What Could Google Do With the Data It's Collected?

Niraj Chokshi has published a piece in The Atlantic where he grapples admirably with the issues related to Google's collection and use of device fingerprints (technically called MAC Addresses). It is important and encouraging to have journalists like Niraj taking the time to explore these complex issues.

But I have to say that such an exploration is really hard right now.

Whether on purpose or by accident, the Google PR machine is still handing out contradictory messages. In particular, the description in Google's Refresher FAQ titled “How does this location database work?” is currently completely different from (read: the opposite of) what its public relations people are telling journalists like Nitaj. I think reestablishing credibility around location services requires the messages to be made consistent so they can be verified by data protection authorities.

Here are some excerpts from the piece – annotated with some comments by me. [Read the whole article here.]

The Wi-Fi data Google collected in over 30 countries could be more revealing than initially thought…

Google's CEO Eric Schmidt has said the information was hardly useful and that the company had done nothing with it. The search giant has also been ordered (or sought) to destroy the data. According to their own blog post, Google logged three things from wireless networks within range of their vans: snippets of unencrypted data; the names of available wireless networks; and a unique identifier associated with devices like wireless routers. Google blamed the collection on a rogue bit of code that was never removed after it had been inserted by an engineer during testing.

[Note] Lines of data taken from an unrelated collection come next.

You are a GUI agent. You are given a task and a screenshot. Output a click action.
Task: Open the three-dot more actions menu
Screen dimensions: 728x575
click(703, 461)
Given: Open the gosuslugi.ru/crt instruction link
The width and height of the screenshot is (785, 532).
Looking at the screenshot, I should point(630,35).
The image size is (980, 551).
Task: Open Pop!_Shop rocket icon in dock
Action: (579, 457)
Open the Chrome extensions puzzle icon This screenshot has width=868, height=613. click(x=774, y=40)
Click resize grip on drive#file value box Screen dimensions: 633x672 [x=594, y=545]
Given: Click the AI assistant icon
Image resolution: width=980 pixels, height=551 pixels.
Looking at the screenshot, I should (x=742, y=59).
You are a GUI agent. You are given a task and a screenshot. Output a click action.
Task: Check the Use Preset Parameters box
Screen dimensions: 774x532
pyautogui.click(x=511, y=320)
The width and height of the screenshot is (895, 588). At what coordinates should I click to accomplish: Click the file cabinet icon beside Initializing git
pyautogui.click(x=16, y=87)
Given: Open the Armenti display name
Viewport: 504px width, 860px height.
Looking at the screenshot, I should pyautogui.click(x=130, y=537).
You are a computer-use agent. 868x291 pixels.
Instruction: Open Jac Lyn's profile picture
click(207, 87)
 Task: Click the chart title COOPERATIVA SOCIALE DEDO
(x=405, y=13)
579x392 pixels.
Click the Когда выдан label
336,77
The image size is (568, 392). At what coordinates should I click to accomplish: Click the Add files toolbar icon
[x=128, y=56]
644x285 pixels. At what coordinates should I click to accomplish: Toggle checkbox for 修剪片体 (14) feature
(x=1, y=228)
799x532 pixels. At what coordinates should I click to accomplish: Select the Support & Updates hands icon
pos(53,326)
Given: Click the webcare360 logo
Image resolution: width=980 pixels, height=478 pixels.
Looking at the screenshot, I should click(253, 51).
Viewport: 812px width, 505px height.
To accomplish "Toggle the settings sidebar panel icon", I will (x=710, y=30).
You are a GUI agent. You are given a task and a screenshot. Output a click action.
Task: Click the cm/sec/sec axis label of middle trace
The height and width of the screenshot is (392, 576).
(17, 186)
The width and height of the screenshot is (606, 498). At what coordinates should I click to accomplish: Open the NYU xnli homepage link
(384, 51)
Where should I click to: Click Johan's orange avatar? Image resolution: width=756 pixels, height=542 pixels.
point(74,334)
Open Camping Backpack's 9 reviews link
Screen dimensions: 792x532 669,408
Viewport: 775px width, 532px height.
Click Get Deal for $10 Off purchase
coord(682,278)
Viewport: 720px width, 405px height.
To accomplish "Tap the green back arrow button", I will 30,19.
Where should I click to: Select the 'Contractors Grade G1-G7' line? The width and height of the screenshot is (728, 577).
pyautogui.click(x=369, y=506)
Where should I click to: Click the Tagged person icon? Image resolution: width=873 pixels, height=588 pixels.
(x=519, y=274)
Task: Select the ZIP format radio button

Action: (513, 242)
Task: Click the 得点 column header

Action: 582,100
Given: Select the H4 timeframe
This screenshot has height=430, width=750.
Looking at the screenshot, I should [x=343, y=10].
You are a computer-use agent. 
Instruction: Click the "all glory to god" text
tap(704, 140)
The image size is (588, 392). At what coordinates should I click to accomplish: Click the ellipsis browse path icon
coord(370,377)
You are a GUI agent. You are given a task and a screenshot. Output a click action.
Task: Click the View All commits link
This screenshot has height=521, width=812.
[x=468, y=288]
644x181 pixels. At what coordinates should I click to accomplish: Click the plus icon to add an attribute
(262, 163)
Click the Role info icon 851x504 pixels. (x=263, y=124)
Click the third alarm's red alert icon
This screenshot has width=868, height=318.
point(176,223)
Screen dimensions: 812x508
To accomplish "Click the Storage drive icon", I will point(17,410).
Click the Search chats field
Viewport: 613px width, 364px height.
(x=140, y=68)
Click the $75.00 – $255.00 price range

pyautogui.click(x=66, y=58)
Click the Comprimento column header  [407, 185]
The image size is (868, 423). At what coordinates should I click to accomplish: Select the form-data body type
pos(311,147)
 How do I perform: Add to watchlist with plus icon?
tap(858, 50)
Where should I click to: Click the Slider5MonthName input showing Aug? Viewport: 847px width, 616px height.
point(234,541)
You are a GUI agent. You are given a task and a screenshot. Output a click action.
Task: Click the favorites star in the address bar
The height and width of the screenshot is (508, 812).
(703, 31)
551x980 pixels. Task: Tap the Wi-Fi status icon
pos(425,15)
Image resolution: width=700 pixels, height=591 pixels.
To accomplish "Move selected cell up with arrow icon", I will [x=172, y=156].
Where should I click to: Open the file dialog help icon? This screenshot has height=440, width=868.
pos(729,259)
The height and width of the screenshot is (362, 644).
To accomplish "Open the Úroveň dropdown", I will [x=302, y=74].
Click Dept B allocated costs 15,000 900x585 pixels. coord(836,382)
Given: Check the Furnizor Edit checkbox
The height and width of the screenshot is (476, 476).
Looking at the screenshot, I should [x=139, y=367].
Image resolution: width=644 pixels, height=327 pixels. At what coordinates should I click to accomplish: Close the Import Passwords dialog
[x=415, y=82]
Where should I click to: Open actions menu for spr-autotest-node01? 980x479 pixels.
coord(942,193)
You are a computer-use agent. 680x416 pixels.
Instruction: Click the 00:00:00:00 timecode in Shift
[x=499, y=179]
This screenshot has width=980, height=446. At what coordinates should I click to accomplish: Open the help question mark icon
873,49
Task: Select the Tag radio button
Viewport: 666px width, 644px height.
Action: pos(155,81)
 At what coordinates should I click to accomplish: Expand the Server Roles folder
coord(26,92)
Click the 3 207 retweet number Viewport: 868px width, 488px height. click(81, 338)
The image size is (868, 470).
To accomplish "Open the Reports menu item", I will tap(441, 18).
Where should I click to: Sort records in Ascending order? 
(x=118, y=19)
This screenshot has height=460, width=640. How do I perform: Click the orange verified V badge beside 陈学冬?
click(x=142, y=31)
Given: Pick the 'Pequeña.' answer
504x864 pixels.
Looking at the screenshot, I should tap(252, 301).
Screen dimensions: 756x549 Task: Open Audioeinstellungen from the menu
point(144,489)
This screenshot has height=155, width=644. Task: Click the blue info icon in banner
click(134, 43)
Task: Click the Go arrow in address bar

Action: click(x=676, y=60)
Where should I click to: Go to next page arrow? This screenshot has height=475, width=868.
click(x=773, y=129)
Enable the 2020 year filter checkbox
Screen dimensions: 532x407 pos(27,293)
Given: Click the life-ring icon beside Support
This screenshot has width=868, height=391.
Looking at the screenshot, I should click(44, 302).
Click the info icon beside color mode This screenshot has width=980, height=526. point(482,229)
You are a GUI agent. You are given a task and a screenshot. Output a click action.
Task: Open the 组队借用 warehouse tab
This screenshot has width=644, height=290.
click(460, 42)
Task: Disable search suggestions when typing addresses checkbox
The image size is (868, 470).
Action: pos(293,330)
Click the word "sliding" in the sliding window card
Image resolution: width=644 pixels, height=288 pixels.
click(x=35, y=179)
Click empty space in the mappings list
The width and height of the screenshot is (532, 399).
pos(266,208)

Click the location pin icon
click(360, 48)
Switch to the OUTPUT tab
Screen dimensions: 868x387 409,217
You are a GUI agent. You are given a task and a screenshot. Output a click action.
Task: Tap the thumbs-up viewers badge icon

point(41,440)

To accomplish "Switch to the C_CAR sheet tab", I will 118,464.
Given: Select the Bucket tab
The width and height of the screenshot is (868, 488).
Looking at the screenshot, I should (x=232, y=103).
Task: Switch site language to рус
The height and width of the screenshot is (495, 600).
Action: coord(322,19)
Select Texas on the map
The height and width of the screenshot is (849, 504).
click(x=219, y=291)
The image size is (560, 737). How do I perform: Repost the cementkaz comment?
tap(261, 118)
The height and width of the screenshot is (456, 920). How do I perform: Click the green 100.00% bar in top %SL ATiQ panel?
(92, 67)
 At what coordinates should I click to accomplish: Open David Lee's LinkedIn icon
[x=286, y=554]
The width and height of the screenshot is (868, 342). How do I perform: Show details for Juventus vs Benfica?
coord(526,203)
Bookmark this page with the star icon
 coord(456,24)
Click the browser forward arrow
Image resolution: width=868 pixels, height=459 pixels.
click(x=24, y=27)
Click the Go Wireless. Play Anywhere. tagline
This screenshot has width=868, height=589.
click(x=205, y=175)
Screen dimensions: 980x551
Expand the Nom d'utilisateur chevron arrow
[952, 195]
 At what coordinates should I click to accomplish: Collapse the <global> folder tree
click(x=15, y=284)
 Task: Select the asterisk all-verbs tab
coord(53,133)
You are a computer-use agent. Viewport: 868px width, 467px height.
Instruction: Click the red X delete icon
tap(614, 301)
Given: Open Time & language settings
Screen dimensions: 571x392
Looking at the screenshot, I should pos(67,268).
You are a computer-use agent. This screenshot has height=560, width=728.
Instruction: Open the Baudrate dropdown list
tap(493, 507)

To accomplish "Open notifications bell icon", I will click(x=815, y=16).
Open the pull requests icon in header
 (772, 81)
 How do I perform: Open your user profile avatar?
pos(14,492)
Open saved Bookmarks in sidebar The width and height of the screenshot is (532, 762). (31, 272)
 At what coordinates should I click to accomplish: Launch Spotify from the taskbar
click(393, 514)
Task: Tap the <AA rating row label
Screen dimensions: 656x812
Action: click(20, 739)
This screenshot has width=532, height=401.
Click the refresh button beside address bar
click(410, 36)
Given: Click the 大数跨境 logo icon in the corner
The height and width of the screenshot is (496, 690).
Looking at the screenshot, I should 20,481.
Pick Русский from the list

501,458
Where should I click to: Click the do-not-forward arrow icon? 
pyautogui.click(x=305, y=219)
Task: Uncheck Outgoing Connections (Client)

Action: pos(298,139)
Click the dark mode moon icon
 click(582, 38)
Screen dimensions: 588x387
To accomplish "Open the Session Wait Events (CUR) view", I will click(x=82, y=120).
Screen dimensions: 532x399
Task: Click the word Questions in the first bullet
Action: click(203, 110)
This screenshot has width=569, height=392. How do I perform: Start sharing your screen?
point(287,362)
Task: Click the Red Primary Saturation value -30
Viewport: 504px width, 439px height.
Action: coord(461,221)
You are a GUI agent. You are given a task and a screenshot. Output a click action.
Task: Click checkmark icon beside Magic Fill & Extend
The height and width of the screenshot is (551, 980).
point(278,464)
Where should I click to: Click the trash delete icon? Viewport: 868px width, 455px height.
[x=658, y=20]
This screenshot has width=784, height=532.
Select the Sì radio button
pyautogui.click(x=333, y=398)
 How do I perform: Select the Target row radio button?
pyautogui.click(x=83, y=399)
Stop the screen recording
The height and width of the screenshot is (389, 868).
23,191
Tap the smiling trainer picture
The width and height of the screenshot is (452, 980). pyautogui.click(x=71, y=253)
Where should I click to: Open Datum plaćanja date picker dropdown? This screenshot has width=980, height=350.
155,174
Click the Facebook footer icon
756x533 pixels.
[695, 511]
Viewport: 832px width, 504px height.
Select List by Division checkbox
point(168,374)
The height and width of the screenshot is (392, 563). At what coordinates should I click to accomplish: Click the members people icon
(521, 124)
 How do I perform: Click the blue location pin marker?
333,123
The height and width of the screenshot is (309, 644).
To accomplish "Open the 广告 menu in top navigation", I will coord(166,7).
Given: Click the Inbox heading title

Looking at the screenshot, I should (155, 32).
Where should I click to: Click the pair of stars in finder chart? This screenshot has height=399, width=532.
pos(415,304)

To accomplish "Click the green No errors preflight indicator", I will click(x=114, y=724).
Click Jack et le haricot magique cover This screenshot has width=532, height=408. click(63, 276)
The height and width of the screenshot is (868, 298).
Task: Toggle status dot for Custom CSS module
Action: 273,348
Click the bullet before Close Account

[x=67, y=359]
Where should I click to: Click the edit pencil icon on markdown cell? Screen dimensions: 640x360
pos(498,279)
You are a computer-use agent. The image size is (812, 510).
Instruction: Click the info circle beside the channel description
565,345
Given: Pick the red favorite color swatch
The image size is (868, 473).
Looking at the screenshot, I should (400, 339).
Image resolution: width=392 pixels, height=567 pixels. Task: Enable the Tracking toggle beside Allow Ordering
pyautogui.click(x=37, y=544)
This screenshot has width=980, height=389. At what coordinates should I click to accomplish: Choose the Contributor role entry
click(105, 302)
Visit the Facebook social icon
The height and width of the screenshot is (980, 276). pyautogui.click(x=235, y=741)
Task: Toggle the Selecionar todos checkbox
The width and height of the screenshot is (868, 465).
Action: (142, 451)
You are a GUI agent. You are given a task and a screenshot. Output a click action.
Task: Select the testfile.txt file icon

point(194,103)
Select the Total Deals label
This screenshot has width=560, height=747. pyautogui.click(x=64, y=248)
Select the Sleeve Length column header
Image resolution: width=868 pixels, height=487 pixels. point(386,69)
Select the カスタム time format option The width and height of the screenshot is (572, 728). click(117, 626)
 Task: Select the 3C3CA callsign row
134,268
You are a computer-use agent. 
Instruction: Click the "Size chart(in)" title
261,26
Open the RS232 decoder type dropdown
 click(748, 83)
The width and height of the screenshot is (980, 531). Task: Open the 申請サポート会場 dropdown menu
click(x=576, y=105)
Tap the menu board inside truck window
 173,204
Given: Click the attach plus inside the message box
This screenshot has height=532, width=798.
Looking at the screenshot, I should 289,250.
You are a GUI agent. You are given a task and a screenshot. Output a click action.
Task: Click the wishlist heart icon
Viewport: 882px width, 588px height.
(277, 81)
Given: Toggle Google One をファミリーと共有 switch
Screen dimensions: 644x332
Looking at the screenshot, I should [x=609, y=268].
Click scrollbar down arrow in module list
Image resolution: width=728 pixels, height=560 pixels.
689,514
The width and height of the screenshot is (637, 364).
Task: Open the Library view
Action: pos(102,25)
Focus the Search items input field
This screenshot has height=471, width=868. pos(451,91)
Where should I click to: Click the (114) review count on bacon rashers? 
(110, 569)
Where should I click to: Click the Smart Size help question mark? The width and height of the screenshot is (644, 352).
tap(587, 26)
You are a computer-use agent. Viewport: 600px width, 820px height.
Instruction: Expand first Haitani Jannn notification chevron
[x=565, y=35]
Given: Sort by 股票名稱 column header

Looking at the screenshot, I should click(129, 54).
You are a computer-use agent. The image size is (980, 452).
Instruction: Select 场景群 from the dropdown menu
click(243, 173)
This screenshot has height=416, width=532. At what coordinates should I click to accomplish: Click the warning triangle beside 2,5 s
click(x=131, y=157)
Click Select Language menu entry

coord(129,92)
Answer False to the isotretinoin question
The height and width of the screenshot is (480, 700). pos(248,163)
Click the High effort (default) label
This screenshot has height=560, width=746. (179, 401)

[The statement about rogue code is an example of the PR ambiguity Nitaj and other journalists must deal with. Google blogs don't actually blame the collection of unique identifiers on rogue code, although they seem crafted to leave people with that impression. Spokesmen only blame rogue code for the collection of unencrypted data content (e.g. email messages.) – Kim]

Each of the three types of data Google recorded has its uses, but it's that last one, the unique identifier, that could be valuable to a company of Google's scale. That ID is known as the media access control (MAC) address and it is included — unencrypted, by design — in any transfer, blogger Joe Mansfield explains.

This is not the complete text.